_Work required_:
Each entry must be restated exactly as it appears.

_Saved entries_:

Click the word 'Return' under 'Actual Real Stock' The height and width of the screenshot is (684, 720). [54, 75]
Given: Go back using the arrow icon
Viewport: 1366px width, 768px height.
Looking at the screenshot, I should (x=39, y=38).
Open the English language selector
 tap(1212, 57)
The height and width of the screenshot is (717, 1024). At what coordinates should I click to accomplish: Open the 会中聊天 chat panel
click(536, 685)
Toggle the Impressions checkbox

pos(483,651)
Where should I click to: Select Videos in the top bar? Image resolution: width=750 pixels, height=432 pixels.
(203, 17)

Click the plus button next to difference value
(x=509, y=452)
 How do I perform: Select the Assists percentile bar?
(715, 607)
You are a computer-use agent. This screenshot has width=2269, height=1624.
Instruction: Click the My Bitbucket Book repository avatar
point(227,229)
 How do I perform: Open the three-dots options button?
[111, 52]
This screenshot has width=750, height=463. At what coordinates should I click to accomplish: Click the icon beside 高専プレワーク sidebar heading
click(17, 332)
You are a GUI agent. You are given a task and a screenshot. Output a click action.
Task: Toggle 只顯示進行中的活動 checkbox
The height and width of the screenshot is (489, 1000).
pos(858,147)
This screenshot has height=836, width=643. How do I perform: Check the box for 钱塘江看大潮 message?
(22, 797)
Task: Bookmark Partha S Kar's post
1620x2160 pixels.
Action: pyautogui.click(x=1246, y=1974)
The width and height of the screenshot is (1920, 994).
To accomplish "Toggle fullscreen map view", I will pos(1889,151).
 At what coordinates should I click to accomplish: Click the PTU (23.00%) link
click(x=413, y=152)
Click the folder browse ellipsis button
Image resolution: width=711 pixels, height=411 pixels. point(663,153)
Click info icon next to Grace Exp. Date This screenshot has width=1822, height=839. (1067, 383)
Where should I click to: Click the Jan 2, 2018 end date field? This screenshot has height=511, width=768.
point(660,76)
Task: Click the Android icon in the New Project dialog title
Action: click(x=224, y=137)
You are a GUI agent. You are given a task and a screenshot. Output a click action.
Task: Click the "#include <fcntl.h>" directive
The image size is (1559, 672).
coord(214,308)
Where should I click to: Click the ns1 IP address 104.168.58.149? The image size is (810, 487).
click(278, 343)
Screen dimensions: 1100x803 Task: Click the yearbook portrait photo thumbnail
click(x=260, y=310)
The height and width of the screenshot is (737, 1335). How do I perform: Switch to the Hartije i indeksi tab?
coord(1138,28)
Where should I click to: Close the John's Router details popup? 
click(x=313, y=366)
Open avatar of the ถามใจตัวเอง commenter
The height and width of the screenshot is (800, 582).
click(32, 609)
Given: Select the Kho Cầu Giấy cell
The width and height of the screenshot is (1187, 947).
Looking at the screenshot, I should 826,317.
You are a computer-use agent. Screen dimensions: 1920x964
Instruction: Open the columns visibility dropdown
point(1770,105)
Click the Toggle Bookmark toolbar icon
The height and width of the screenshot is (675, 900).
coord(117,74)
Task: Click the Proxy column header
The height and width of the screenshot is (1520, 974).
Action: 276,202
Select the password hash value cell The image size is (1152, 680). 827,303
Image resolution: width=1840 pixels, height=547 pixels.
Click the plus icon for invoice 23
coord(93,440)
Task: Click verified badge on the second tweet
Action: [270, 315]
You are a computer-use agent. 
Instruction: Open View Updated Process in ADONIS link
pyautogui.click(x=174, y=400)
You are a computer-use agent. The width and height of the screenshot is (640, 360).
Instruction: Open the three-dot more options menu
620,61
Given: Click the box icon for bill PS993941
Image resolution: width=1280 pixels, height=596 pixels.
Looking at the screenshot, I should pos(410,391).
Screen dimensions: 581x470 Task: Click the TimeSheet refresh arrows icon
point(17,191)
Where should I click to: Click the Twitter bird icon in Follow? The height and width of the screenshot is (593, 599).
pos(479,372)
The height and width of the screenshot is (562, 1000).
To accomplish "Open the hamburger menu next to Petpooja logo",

_Answer to this exercise_:
Click the word 'Return' under 'Actual Real Stock' The height and width of the screenshot is (684, 720). [54, 75]
Given: Go back using the arrow icon
Viewport: 1366px width, 768px height.
Looking at the screenshot, I should (x=39, y=38).
Open the English language selector
 tap(1212, 57)
The height and width of the screenshot is (717, 1024). At what coordinates should I click to accomplish: Open the 会中聊天 chat panel
click(536, 685)
Toggle the Impressions checkbox

pos(483,651)
Where should I click to: Select Videos in the top bar? Image resolution: width=750 pixels, height=432 pixels.
(203, 17)

Click the plus button next to difference value
(x=509, y=452)
 How do I perform: Select the Assists percentile bar?
(715, 607)
You are a computer-use agent. This screenshot has width=2269, height=1624.
Instruction: Click the My Bitbucket Book repository avatar
point(227,229)
 How do I perform: Open the three-dots options button?
[111, 52]
This screenshot has width=750, height=463. At what coordinates should I click to accomplish: Click the icon beside 高専プレワーク sidebar heading
click(17, 332)
You are a GUI agent. You are given a task and a screenshot. Output a click action.
Task: Toggle 只顯示進行中的活動 checkbox
The height and width of the screenshot is (489, 1000).
pos(858,147)
This screenshot has height=836, width=643. How do I perform: Check the box for 钱塘江看大潮 message?
(22, 797)
Task: Bookmark Partha S Kar's post
1620x2160 pixels.
Action: pyautogui.click(x=1246, y=1974)
The width and height of the screenshot is (1920, 994).
To accomplish "Toggle fullscreen map view", I will pos(1889,151).
 At what coordinates should I click to accomplish: Click the PTU (23.00%) link
click(x=413, y=152)
Click the folder browse ellipsis button
Image resolution: width=711 pixels, height=411 pixels. point(663,153)
Click info icon next to Grace Exp. Date This screenshot has width=1822, height=839. (1067, 383)
Where should I click to: Click the Jan 2, 2018 end date field? This screenshot has height=511, width=768.
point(660,76)
Task: Click the Android icon in the New Project dialog title
Action: click(x=224, y=137)
You are a GUI agent. You are given a task and a screenshot. Output a click action.
Task: Click the "#include <fcntl.h>" directive
The image size is (1559, 672).
coord(214,308)
Where should I click to: Click the ns1 IP address 104.168.58.149? The image size is (810, 487).
click(278, 343)
Screen dimensions: 1100x803 Task: Click the yearbook portrait photo thumbnail
click(x=260, y=310)
The height and width of the screenshot is (737, 1335). How do I perform: Switch to the Hartije i indeksi tab?
coord(1138,28)
Where should I click to: Close the John's Router details popup? 
click(x=313, y=366)
Open avatar of the ถามใจตัวเอง commenter
The height and width of the screenshot is (800, 582).
click(32, 609)
Given: Select the Kho Cầu Giấy cell
The width and height of the screenshot is (1187, 947).
Looking at the screenshot, I should 826,317.
You are a computer-use agent. Screen dimensions: 1920x964
Instruction: Open the columns visibility dropdown
point(1770,105)
Click the Toggle Bookmark toolbar icon
The height and width of the screenshot is (675, 900).
coord(117,74)
Task: Click the Proxy column header
The height and width of the screenshot is (1520, 974).
Action: 276,202
Select the password hash value cell The image size is (1152, 680). 827,303
Image resolution: width=1840 pixels, height=547 pixels.
Click the plus icon for invoice 23
coord(93,440)
Task: Click verified badge on the second tweet
Action: [270, 315]
You are a computer-use agent. 
Instruction: Open View Updated Process in ADONIS link
pyautogui.click(x=174, y=400)
You are a computer-use agent. The width and height of the screenshot is (640, 360).
Instruction: Open the three-dot more options menu
620,61
Given: Click the box icon for bill PS993941
Image resolution: width=1280 pixels, height=596 pixels.
Looking at the screenshot, I should pos(410,391).
Screen dimensions: 581x470 Task: Click the TimeSheet refresh arrows icon
point(17,191)
Where should I click to: Click the Twitter bird icon in Follow? The height and width of the screenshot is (593, 599).
pos(479,372)
The height and width of the screenshot is (562, 1000).
To accomplish "Open the hamburger menu next to Petpooja logo",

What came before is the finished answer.